> [Work to be completed]:
Each line of the listing is to be retyped exactly as given.

> [Extracted material]:
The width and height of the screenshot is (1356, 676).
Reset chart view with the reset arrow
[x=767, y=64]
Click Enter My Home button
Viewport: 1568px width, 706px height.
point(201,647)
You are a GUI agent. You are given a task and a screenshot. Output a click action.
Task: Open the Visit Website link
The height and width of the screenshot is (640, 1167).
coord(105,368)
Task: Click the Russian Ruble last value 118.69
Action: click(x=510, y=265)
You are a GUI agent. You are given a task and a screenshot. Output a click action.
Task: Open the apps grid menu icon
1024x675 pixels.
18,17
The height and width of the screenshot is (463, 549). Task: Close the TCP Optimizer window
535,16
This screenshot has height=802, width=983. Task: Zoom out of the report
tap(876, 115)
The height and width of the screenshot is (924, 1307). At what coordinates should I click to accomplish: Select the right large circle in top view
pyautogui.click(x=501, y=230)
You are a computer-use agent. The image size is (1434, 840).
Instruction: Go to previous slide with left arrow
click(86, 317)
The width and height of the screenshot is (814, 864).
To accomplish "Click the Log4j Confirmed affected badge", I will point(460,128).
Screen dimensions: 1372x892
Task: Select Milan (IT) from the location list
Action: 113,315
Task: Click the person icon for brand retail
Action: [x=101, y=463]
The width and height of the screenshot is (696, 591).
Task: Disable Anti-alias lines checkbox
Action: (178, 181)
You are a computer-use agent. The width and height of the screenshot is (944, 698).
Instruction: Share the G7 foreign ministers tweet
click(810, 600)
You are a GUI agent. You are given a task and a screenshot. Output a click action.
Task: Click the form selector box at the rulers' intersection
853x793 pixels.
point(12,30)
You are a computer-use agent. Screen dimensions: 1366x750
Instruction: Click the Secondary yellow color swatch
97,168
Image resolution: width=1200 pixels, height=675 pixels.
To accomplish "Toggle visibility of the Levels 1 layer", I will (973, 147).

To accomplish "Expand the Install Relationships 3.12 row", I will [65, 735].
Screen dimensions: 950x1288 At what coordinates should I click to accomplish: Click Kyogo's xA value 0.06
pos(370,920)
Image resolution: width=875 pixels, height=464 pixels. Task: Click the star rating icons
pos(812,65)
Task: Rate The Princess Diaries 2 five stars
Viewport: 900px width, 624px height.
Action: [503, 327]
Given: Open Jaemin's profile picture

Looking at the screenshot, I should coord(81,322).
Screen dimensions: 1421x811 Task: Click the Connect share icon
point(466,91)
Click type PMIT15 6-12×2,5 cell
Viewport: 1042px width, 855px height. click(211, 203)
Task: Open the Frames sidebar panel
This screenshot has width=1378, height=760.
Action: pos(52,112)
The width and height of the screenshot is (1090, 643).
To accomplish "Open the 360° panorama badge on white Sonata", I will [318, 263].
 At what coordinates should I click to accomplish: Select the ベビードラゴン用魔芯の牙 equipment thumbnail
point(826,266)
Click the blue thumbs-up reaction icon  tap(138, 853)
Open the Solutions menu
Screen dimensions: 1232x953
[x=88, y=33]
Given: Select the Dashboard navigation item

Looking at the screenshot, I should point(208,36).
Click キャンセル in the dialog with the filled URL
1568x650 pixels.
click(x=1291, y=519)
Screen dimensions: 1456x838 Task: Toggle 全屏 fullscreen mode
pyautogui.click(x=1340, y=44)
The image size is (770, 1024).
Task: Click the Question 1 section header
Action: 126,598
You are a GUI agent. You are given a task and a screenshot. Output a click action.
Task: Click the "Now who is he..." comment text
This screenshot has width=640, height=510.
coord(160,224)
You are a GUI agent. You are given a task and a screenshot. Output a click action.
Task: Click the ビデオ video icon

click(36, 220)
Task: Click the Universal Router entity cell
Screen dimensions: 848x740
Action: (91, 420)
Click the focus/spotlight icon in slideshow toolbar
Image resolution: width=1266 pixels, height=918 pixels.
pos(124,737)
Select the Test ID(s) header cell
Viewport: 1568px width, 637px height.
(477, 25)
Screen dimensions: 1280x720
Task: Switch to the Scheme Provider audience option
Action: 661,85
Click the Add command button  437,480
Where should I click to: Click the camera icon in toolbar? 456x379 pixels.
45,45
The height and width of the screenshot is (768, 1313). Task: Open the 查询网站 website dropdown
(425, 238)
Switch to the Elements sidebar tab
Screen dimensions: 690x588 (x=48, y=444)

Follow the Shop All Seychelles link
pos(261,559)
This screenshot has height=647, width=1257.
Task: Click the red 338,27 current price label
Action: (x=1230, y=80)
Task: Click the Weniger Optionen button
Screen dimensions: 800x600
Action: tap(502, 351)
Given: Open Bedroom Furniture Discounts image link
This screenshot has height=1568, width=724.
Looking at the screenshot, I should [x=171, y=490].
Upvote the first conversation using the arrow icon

> [Task response]:
The width and height of the screenshot is (1356, 676).
Reset chart view with the reset arrow
[x=767, y=64]
Click Enter My Home button
Viewport: 1568px width, 706px height.
point(201,647)
You are a GUI agent. You are given a task and a screenshot. Output a click action.
Task: Open the Visit Website link
The height and width of the screenshot is (640, 1167).
coord(105,368)
Task: Click the Russian Ruble last value 118.69
Action: click(x=510, y=265)
You are a GUI agent. You are given a task and a screenshot. Output a click action.
Task: Open the apps grid menu icon
1024x675 pixels.
18,17
The height and width of the screenshot is (463, 549). Task: Close the TCP Optimizer window
535,16
This screenshot has height=802, width=983. Task: Zoom out of the report
tap(876, 115)
The height and width of the screenshot is (924, 1307). At what coordinates should I click to accomplish: Select the right large circle in top view
pyautogui.click(x=501, y=230)
You are a computer-use agent. The image size is (1434, 840).
Instruction: Go to previous slide with left arrow
click(86, 317)
The width and height of the screenshot is (814, 864).
To accomplish "Click the Log4j Confirmed affected badge", I will point(460,128).
Screen dimensions: 1372x892
Task: Select Milan (IT) from the location list
Action: 113,315
Task: Click the person icon for brand retail
Action: [x=101, y=463]
The width and height of the screenshot is (696, 591).
Task: Disable Anti-alias lines checkbox
Action: (178, 181)
You are a computer-use agent. The width and height of the screenshot is (944, 698).
Instruction: Share the G7 foreign ministers tweet
click(810, 600)
You are a GUI agent. You are given a task and a screenshot. Output a click action.
Task: Click the form selector box at the rulers' intersection
853x793 pixels.
point(12,30)
You are a computer-use agent. Screen dimensions: 1366x750
Instruction: Click the Secondary yellow color swatch
97,168
Image resolution: width=1200 pixels, height=675 pixels.
To accomplish "Toggle visibility of the Levels 1 layer", I will (973, 147).

To accomplish "Expand the Install Relationships 3.12 row", I will [65, 735].
Screen dimensions: 950x1288 At what coordinates should I click to accomplish: Click Kyogo's xA value 0.06
pos(370,920)
Image resolution: width=875 pixels, height=464 pixels. Task: Click the star rating icons
pos(812,65)
Task: Rate The Princess Diaries 2 five stars
Viewport: 900px width, 624px height.
Action: [503, 327]
Given: Open Jaemin's profile picture

Looking at the screenshot, I should coord(81,322).
Screen dimensions: 1421x811 Task: Click the Connect share icon
point(466,91)
Click type PMIT15 6-12×2,5 cell
Viewport: 1042px width, 855px height. click(211, 203)
Task: Open the Frames sidebar panel
This screenshot has width=1378, height=760.
Action: pos(52,112)
The width and height of the screenshot is (1090, 643).
To accomplish "Open the 360° panorama badge on white Sonata", I will [318, 263].
 At what coordinates should I click to accomplish: Select the ベビードラゴン用魔芯の牙 equipment thumbnail
point(826,266)
Click the blue thumbs-up reaction icon  tap(138, 853)
Open the Solutions menu
Screen dimensions: 1232x953
[x=88, y=33]
Given: Select the Dashboard navigation item

Looking at the screenshot, I should point(208,36).
Click キャンセル in the dialog with the filled URL
1568x650 pixels.
click(x=1291, y=519)
Screen dimensions: 1456x838 Task: Toggle 全屏 fullscreen mode
pyautogui.click(x=1340, y=44)
The image size is (770, 1024).
Task: Click the Question 1 section header
Action: 126,598
You are a GUI agent. You are given a task and a screenshot. Output a click action.
Task: Click the "Now who is he..." comment text
This screenshot has width=640, height=510.
coord(160,224)
You are a GUI agent. You are given a task and a screenshot. Output a click action.
Task: Click the ビデオ video icon

click(36, 220)
Task: Click the Universal Router entity cell
Screen dimensions: 848x740
Action: (91, 420)
Click the focus/spotlight icon in slideshow toolbar
Image resolution: width=1266 pixels, height=918 pixels.
pos(124,737)
Select the Test ID(s) header cell
Viewport: 1568px width, 637px height.
(477, 25)
Screen dimensions: 1280x720
Task: Switch to the Scheme Provider audience option
Action: 661,85
Click the Add command button  437,480
Where should I click to: Click the camera icon in toolbar? 456x379 pixels.
45,45
The height and width of the screenshot is (768, 1313). Task: Open the 查询网站 website dropdown
(425, 238)
Switch to the Elements sidebar tab
Screen dimensions: 690x588 (x=48, y=444)

Follow the Shop All Seychelles link
pos(261,559)
This screenshot has height=647, width=1257.
Task: Click the red 338,27 current price label
Action: (x=1230, y=80)
Task: Click the Weniger Optionen button
Screen dimensions: 800x600
Action: tap(502, 351)
Given: Open Bedroom Furniture Discounts image link
This screenshot has height=1568, width=724.
Looking at the screenshot, I should [x=171, y=490].
Upvote the first conversation using the arrow icon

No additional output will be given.